The latest update to the next-gen console’s software usage terms includes the disclosure that the company may monitor and record the content of voice and text communication over the PlayStation Network.
Sony’s downplaying the clause, saying it can’t monitor all PSN activity – and it isn’t making a commitment to do so. That said, it adds:
"We reserve the right in our sole discretion to monitor and record any or all of your PSN activity and to remove any of your UGM at our sole discretion, without further notice to you." The information, says the company, could be passed on to law enforcement or other authorities.
So what exactly is the company gathering? More than you might think.
“Any information collected in this way, for example, your UGM, the content of your voice and text communications, video of your gameplay, the time and location of your activities, and your name, your PSN Online ID and IP address, may be used by us or our affiliated companies to enforce these Terms and the SEN Terms of Service, to comply with the law, to protect our rights and those of our licensors and users, and to protect the personal safety of our employees and users,” read the terms.

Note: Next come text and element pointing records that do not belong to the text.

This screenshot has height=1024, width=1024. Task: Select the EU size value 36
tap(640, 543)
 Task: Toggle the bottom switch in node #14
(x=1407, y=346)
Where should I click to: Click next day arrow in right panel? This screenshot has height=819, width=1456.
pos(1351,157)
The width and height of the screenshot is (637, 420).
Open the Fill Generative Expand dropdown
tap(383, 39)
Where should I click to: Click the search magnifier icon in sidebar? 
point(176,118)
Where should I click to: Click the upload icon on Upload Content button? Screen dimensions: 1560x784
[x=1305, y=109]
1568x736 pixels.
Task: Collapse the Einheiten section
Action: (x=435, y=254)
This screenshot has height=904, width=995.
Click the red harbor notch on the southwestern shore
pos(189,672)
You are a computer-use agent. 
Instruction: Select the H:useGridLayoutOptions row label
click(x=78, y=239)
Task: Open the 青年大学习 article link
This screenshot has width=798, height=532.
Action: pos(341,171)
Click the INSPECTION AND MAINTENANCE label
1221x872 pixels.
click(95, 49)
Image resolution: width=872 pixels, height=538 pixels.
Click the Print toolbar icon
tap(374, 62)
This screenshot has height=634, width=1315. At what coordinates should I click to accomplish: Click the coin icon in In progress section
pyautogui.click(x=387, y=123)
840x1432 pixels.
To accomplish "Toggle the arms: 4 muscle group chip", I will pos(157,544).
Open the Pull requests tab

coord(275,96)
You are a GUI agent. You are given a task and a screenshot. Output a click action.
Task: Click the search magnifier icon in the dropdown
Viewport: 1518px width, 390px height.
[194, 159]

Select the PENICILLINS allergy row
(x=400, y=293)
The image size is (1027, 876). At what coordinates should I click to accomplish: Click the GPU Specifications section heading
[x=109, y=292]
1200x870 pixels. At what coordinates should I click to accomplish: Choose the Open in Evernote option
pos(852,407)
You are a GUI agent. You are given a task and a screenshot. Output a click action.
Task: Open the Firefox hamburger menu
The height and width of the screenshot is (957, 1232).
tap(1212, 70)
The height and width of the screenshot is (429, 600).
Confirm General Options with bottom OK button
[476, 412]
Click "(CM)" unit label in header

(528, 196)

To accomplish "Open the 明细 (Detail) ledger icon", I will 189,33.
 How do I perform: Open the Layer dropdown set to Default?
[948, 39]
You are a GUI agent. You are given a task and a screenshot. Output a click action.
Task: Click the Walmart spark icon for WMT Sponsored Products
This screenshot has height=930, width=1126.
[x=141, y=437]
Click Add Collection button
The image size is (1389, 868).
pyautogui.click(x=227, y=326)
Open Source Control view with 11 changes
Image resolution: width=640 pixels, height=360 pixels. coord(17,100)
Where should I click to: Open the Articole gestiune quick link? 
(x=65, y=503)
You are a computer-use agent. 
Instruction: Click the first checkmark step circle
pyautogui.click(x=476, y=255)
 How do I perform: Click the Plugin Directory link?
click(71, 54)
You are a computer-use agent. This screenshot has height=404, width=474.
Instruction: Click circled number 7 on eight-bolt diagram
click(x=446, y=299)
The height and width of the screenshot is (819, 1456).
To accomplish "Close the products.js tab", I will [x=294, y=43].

Privacy has been a growing concern among some gamers as we move into the next generation. Microsoft has had to defend its next generation Kinect sensor, which has the capacity to pick up audio and visual data – even in its dormant mode.
Critics have raised fears that “one of the world's most sophisticated imaging devices [will be] eavesdropping on every conversation and tracking every person who enters the room with pinpoint accuracy.”
Microsoft attempted to assuage those fears with a statement, reminding players that the system could be turned off at any time.